Search code examples
c#memorysystem.memory

Alternative to ReadOnlyMemory to access underlying index


Is there an alternative to ReadOnlyMemory<T> that allows access to its index into the underlying storage? (ReadOnlyMemory<T>._index is private).

I have a tokenizer that has sliced up a ReadOnlyMemory<char> source into tokens. Each token also has a ReadOnlyMemory<char> to represent a slice of the source. This works well, but I have a parser using the tokenizer that needs to create new slices of the original source that cross multiple tokens (e.g. from the start of one token to the end of a later token).

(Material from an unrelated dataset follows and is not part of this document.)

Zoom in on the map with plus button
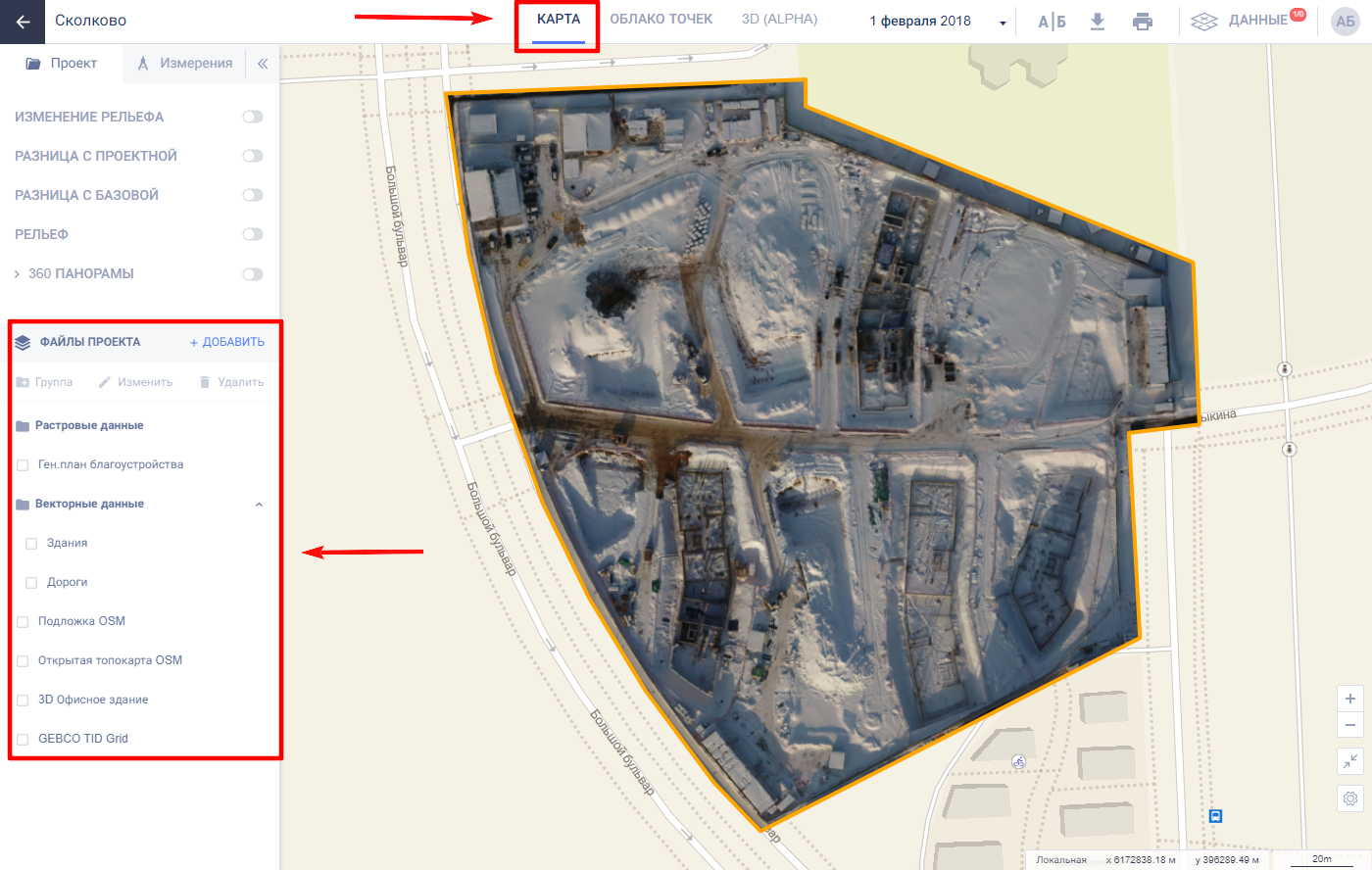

My workaround is for the tokens to reference a Range instead of a ReadOnlyMemory<char>, but this makes the tokenizer more complex for other clients and makes debugging the tokenizer harder. I'm considering creating my own alternative to ReadOnlyMemory<T> for this scenario, but there are several aspects that make it non-trivial.


Solution

  • ReadOnlyMemory<T> already exposes the internals via the various MemoryMarshal.TryGet* APIs. You need to handle 3 different scenarios separately:

    • arrays (TryGetArray)
    • strings (only applies to <char>, TryGetString)
    • custom memory implementations (TryGetMemoryManager)

    One of those should report true, for any valid memory chunk.

    However: if these tokens cross different memory chunks, what you might want is ReadOnlySequence<T>, which generalizes discontiguous buffers; this is basically either a single ReadOnlyMemory<T> (or similar), or a linked-list chain where each element holds a ReadOnlyMemory<T>. You need to build the chain yourself (in the multiple-segment case), but: that's trivial.

    Also note that most code that works with ReadOnlySequence<T> should check IsSingleSegment, and optimize for the single-span case - since this is so frequent, and is usually much more efficient to work with.